-------- Recorded data --------
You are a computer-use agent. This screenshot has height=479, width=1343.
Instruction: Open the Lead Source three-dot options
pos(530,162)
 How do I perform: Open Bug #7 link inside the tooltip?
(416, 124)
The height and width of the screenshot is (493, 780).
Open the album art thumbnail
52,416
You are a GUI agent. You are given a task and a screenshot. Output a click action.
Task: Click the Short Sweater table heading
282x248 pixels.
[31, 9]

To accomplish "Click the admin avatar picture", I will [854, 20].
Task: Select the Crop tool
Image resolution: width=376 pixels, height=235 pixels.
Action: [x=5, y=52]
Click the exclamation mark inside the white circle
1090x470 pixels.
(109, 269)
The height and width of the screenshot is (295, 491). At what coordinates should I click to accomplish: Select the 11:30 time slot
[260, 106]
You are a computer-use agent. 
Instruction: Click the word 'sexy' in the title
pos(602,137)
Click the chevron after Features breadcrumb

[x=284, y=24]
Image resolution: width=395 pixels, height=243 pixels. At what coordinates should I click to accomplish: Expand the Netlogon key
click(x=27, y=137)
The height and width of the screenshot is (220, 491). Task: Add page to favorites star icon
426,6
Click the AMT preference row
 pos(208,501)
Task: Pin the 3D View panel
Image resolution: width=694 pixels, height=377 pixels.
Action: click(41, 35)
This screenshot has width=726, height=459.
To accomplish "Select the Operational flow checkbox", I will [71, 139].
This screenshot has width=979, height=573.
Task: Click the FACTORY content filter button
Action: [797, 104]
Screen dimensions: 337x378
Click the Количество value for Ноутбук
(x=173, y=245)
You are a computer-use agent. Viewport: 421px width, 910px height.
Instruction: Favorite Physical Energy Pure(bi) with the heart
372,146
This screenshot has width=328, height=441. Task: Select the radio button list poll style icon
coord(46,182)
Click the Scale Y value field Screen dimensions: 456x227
--------
What you have to do: The answer should be an exact copy of the data.

Final answer:
You are a computer-use agent. This screenshot has height=479, width=1343.
Instruction: Open the Lead Source three-dot options
pos(530,162)
 How do I perform: Open Bug #7 link inside the tooltip?
(416, 124)
The height and width of the screenshot is (493, 780).
Open the album art thumbnail
52,416
You are a GUI agent. You are given a task and a screenshot. Output a click action.
Task: Click the Short Sweater table heading
282x248 pixels.
[31, 9]

To accomplish "Click the admin avatar picture", I will [854, 20].
Task: Select the Crop tool
Image resolution: width=376 pixels, height=235 pixels.
Action: [x=5, y=52]
Click the exclamation mark inside the white circle
1090x470 pixels.
(109, 269)
The height and width of the screenshot is (295, 491). At what coordinates should I click to accomplish: Select the 11:30 time slot
[260, 106]
You are a computer-use agent. 
Instruction: Click the word 'sexy' in the title
pos(602,137)
Click the chevron after Features breadcrumb

[x=284, y=24]
Image resolution: width=395 pixels, height=243 pixels. At what coordinates should I click to accomplish: Expand the Netlogon key
click(x=27, y=137)
The height and width of the screenshot is (220, 491). Task: Add page to favorites star icon
426,6
Click the AMT preference row
 pos(208,501)
Task: Pin the 3D View panel
Image resolution: width=694 pixels, height=377 pixels.
Action: click(41, 35)
This screenshot has width=726, height=459.
To accomplish "Select the Operational flow checkbox", I will [71, 139].
This screenshot has width=979, height=573.
Task: Click the FACTORY content filter button
Action: [797, 104]
Screen dimensions: 337x378
Click the Количество value for Ноутбук
(x=173, y=245)
You are a computer-use agent. Viewport: 421px width, 910px height.
Instruction: Favorite Physical Energy Pure(bi) with the heart
372,146
This screenshot has width=328, height=441. Task: Select the radio button list poll style icon
coord(46,182)
Click the Scale Y value field Screen dimensions: 456x227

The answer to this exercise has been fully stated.